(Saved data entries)
########

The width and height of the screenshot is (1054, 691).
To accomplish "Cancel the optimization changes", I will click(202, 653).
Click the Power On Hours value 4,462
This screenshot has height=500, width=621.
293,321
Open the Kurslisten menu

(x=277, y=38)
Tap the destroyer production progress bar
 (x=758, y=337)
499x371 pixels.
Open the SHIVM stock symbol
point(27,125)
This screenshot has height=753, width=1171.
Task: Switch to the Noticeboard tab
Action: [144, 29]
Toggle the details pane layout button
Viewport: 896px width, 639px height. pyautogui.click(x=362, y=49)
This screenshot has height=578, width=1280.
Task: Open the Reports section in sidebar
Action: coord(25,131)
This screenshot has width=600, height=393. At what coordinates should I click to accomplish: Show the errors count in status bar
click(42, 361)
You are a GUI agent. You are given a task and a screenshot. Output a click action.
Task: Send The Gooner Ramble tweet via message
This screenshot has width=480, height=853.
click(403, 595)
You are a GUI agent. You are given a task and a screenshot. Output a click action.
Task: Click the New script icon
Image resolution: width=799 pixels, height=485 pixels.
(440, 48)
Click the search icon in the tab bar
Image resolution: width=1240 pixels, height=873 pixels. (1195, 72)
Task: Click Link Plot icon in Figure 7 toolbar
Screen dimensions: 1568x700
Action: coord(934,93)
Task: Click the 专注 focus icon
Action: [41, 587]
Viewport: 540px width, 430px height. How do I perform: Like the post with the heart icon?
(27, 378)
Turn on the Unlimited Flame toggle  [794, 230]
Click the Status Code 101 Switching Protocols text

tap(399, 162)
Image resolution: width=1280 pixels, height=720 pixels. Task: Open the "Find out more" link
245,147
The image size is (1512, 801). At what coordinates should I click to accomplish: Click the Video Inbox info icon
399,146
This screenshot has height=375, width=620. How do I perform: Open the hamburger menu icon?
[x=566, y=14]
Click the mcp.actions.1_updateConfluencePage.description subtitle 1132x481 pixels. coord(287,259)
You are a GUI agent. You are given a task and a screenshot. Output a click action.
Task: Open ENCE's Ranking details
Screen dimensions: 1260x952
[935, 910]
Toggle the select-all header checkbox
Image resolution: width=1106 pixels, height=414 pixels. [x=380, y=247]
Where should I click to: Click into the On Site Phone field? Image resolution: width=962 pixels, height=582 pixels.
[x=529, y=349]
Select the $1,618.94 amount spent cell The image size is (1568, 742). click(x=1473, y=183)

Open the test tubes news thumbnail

########

> EXERCISE REQUIREMENTS:
Would you give the entries back word for word?

> EXERCISE RESPONSE:
The width and height of the screenshot is (1054, 691).
To accomplish "Cancel the optimization changes", I will click(202, 653).
Click the Power On Hours value 4,462
This screenshot has height=500, width=621.
293,321
Open the Kurslisten menu

(x=277, y=38)
Tap the destroyer production progress bar
 (x=758, y=337)
499x371 pixels.
Open the SHIVM stock symbol
point(27,125)
This screenshot has height=753, width=1171.
Task: Switch to the Noticeboard tab
Action: [144, 29]
Toggle the details pane layout button
Viewport: 896px width, 639px height. pyautogui.click(x=362, y=49)
This screenshot has height=578, width=1280.
Task: Open the Reports section in sidebar
Action: coord(25,131)
This screenshot has width=600, height=393. At what coordinates should I click to accomplish: Show the errors count in status bar
click(42, 361)
You are a GUI agent. You are given a task and a screenshot. Output a click action.
Task: Send The Gooner Ramble tweet via message
This screenshot has width=480, height=853.
click(403, 595)
You are a GUI agent. You are given a task and a screenshot. Output a click action.
Task: Click the New script icon
Image resolution: width=799 pixels, height=485 pixels.
(440, 48)
Click the search icon in the tab bar
Image resolution: width=1240 pixels, height=873 pixels. (1195, 72)
Task: Click Link Plot icon in Figure 7 toolbar
Screen dimensions: 1568x700
Action: coord(934,93)
Task: Click the 专注 focus icon
Action: [41, 587]
Viewport: 540px width, 430px height. How do I perform: Like the post with the heart icon?
(27, 378)
Turn on the Unlimited Flame toggle  [794, 230]
Click the Status Code 101 Switching Protocols text

tap(399, 162)
Image resolution: width=1280 pixels, height=720 pixels. Task: Open the "Find out more" link
245,147
The image size is (1512, 801). At what coordinates should I click to accomplish: Click the Video Inbox info icon
399,146
This screenshot has height=375, width=620. How do I perform: Open the hamburger menu icon?
[x=566, y=14]
Click the mcp.actions.1_updateConfluencePage.description subtitle 1132x481 pixels. coord(287,259)
You are a GUI agent. You are given a task and a screenshot. Output a click action.
Task: Open ENCE's Ranking details
Screen dimensions: 1260x952
[935, 910]
Toggle the select-all header checkbox
Image resolution: width=1106 pixels, height=414 pixels. [x=380, y=247]
Where should I click to: Click into the On Site Phone field? Image resolution: width=962 pixels, height=582 pixels.
[x=529, y=349]
Select the $1,618.94 amount spent cell The image size is (1568, 742). click(x=1473, y=183)

Open the test tubes news thumbnail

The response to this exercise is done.